• [Task to complete] Output each line of the data word for word, from the first through the line that holds "Navigate to the Blog link", and leave off whatever follows.

• [Task input]
....

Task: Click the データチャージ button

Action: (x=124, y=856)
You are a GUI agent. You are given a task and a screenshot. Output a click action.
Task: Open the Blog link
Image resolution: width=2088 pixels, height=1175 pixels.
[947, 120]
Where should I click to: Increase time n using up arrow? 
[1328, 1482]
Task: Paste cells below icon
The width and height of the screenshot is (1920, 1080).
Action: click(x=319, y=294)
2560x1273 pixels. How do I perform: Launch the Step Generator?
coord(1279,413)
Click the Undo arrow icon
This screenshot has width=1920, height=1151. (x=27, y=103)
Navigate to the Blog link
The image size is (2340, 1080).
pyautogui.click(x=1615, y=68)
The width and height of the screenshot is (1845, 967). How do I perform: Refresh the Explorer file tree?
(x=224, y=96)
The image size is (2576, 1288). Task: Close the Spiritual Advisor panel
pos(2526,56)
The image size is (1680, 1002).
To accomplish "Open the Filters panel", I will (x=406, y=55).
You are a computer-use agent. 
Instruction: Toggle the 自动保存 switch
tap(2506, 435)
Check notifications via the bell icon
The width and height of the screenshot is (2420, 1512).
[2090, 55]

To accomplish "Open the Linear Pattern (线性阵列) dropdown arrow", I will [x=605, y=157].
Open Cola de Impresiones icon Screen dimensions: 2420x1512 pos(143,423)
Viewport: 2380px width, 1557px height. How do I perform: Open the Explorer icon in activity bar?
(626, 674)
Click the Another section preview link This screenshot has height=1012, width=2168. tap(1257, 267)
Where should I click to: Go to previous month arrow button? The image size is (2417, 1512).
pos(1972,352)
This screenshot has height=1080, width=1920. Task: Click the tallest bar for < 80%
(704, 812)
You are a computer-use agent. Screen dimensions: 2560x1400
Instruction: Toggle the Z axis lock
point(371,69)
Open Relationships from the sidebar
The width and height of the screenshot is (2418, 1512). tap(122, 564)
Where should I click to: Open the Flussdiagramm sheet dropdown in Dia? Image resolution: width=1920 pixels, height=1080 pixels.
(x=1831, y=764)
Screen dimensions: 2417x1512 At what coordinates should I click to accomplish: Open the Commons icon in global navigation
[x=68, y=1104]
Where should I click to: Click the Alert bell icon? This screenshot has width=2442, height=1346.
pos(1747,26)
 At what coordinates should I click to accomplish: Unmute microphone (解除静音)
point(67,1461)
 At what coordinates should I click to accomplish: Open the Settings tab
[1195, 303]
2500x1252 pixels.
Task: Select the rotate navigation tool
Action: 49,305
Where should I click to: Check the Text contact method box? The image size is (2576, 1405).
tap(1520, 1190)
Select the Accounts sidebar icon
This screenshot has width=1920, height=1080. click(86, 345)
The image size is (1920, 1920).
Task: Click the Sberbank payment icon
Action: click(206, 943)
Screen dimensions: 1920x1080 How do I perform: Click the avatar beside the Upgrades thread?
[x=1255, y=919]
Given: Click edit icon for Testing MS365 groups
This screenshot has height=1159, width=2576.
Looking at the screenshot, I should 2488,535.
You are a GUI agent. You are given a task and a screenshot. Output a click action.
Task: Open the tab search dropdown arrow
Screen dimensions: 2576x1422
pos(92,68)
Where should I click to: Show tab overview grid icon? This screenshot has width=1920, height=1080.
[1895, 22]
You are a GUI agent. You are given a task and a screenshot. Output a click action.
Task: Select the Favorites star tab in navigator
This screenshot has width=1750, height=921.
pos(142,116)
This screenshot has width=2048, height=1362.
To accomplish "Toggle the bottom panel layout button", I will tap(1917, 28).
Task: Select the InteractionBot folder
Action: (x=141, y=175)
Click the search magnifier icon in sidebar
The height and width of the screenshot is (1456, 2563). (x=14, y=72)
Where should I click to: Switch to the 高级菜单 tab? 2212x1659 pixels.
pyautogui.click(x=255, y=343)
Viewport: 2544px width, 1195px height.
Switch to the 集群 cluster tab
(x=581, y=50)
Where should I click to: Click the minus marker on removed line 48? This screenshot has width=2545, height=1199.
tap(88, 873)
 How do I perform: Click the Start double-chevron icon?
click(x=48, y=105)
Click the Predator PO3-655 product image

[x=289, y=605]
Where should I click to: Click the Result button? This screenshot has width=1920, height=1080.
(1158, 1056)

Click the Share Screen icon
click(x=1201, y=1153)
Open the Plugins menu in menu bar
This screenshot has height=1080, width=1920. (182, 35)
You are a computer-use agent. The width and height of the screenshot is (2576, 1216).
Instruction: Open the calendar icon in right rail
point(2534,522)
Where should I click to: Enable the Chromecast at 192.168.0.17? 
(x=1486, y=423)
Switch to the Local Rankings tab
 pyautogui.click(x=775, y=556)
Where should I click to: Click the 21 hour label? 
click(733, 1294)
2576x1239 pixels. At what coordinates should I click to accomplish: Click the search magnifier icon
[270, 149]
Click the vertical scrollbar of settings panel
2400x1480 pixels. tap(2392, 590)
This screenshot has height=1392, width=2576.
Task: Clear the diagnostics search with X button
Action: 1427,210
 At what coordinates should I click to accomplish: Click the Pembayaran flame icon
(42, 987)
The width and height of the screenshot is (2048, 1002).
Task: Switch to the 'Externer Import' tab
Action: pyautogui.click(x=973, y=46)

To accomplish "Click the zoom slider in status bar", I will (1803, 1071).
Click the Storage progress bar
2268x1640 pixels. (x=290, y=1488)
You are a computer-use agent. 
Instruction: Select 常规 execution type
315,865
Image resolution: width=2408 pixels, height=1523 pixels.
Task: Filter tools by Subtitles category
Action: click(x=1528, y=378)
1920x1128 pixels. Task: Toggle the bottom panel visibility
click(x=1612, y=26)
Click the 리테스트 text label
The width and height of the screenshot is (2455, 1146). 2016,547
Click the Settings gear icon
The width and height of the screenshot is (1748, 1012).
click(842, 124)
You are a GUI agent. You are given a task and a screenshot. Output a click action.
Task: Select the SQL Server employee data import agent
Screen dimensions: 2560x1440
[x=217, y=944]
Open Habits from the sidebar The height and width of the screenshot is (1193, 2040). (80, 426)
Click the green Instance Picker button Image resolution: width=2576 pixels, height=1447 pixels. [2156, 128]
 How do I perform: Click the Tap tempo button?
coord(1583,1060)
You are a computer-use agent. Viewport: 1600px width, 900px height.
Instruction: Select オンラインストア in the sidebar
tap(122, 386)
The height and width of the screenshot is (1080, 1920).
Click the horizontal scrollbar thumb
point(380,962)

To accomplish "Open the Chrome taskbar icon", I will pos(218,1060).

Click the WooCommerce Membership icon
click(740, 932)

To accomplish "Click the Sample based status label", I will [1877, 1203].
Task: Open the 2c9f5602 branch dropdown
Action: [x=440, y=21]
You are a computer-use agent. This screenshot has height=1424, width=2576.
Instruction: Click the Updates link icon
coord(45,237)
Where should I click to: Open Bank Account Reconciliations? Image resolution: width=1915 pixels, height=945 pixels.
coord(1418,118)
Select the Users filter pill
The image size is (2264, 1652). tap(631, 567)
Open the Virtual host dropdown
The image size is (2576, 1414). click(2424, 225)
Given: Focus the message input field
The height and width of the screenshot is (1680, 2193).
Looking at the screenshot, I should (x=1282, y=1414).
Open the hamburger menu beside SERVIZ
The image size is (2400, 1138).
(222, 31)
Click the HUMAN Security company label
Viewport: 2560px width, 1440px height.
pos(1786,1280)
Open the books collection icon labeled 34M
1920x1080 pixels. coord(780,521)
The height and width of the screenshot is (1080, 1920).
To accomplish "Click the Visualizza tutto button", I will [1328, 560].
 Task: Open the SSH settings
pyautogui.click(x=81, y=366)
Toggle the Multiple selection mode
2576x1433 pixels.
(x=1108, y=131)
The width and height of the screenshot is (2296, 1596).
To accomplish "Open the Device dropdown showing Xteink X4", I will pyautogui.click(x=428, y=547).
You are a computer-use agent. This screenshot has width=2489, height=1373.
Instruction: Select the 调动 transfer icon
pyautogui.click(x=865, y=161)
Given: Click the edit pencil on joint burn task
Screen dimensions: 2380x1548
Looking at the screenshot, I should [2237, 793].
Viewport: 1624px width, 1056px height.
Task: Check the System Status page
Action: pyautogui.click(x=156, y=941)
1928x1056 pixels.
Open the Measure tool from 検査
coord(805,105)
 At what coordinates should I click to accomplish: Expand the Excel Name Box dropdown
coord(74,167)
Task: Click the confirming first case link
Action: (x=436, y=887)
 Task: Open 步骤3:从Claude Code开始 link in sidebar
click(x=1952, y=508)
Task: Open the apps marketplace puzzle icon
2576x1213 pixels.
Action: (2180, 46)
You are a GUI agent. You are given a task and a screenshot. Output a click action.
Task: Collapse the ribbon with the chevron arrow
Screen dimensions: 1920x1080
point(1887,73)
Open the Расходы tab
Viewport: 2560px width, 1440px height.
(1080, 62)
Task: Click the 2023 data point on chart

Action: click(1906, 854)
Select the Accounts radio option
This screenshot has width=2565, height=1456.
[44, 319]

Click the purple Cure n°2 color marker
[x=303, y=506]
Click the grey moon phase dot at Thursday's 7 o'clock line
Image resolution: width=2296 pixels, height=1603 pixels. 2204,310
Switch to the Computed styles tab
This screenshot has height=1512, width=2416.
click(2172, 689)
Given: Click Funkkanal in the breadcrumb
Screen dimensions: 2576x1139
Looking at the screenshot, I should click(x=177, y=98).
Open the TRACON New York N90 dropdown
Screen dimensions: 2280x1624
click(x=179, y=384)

....

• [Answer space]
Task: Click the データチャージ button

Action: (x=124, y=856)
You are a GUI agent. You are given a task and a screenshot. Output a click action.
Task: Open the Blog link
Image resolution: width=2088 pixels, height=1175 pixels.
[947, 120]
Where should I click to: Increase time n using up arrow? 
[1328, 1482]
Task: Paste cells below icon
The width and height of the screenshot is (1920, 1080).
Action: click(x=319, y=294)
2560x1273 pixels. How do I perform: Launch the Step Generator?
coord(1279,413)
Click the Undo arrow icon
This screenshot has width=1920, height=1151. (x=27, y=103)
Navigate to the Blog link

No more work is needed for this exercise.